_Task description_: Pictures excluded, please transcribe exactly the lines from the one with "Click the 头像 column header" through the end of the records below, and nothing more.

_Provided records_:
####################

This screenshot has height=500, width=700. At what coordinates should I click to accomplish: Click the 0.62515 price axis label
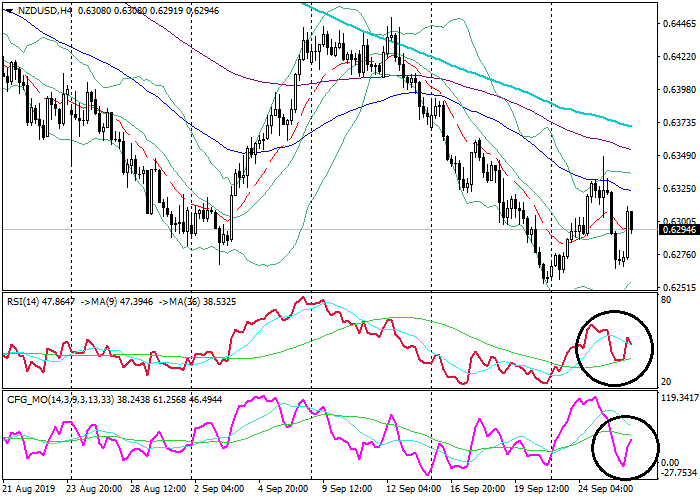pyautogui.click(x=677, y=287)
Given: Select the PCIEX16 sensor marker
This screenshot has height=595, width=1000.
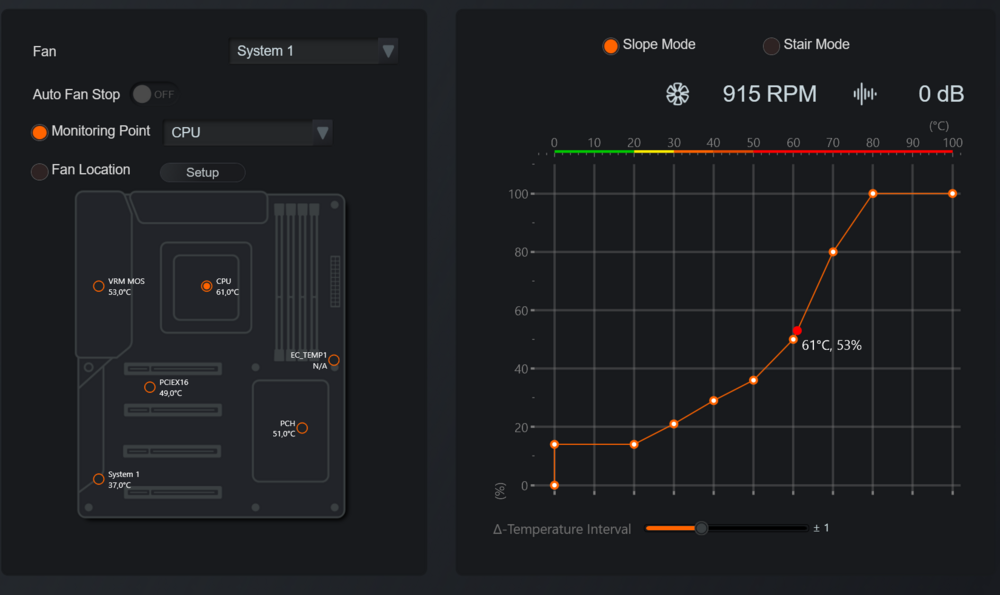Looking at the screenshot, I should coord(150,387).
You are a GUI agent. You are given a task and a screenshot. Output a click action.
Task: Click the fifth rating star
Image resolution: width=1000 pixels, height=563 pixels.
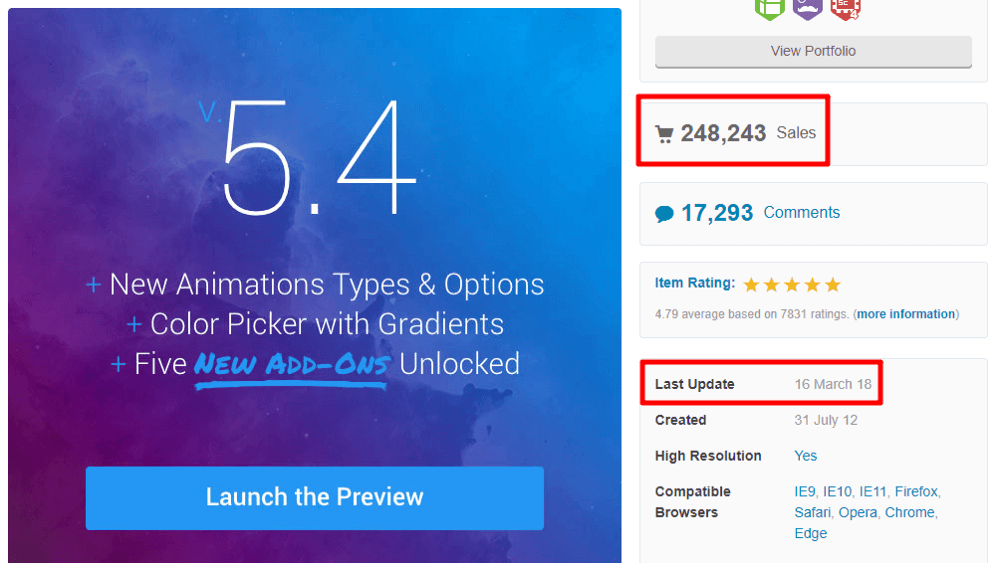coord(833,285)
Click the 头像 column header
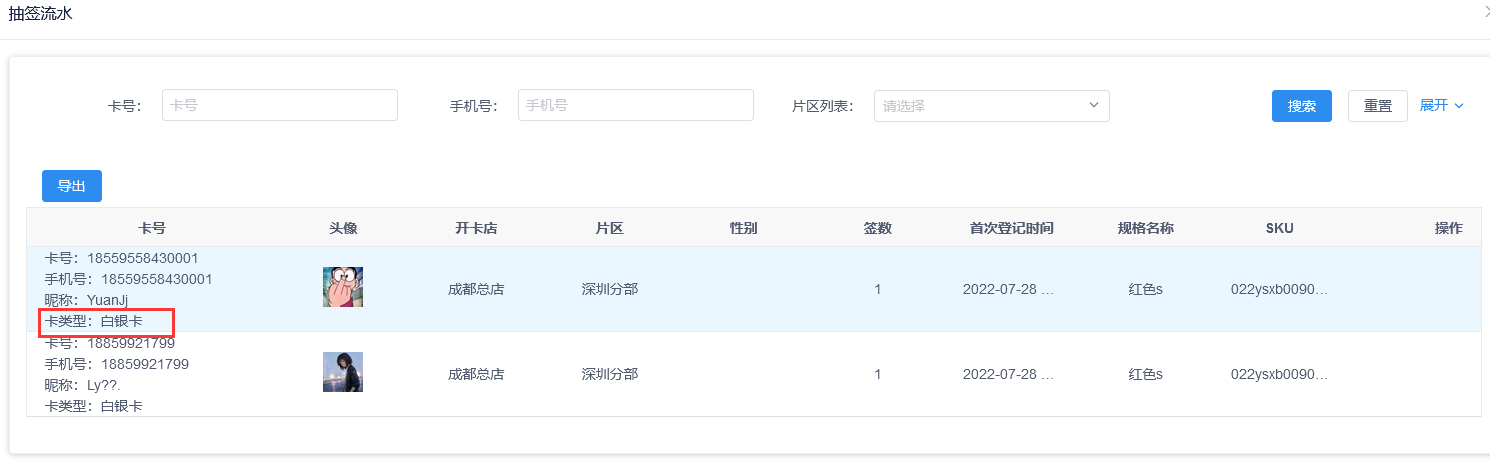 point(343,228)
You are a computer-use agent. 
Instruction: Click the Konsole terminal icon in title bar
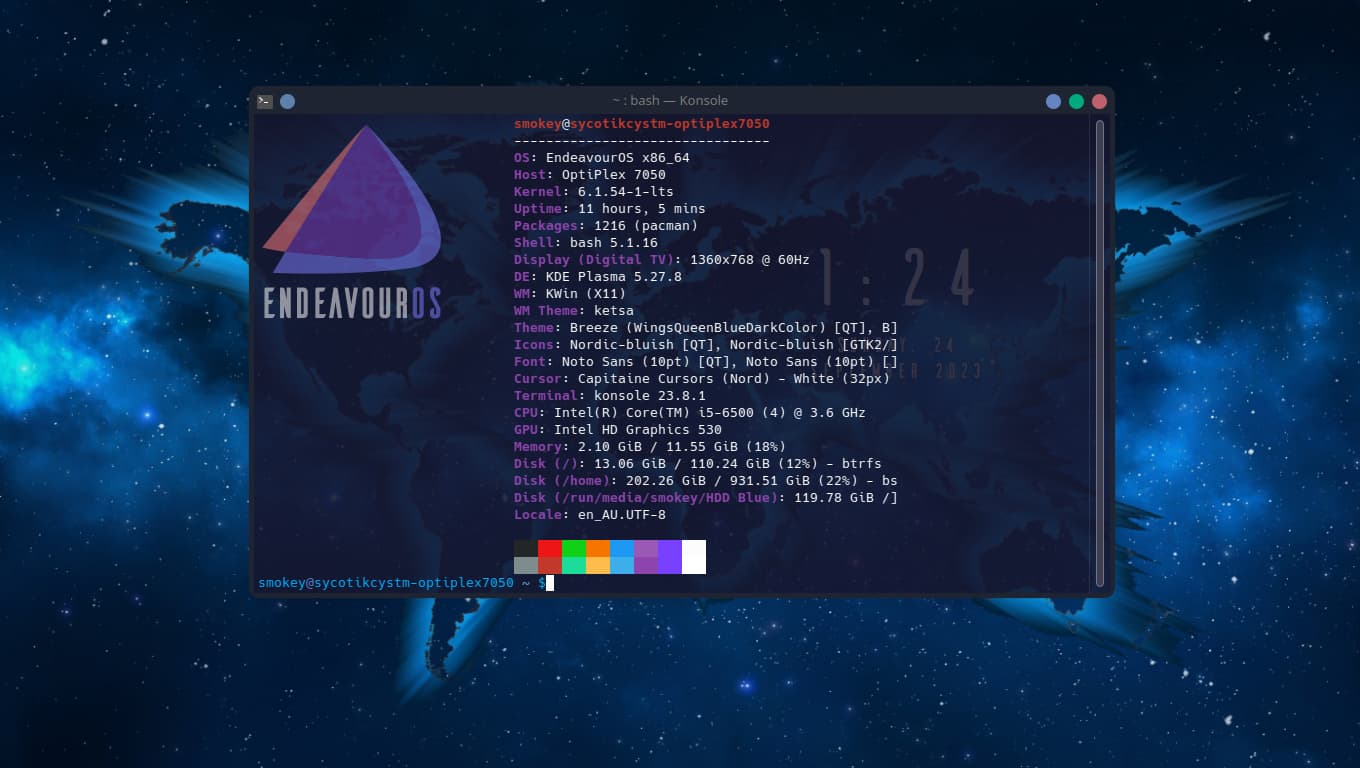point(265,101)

####################

_Answer section_:
Click the 头像 column header
 point(343,228)
You are a computer-use agent. 
Instruction: Click the Konsole terminal icon in title bar
point(265,101)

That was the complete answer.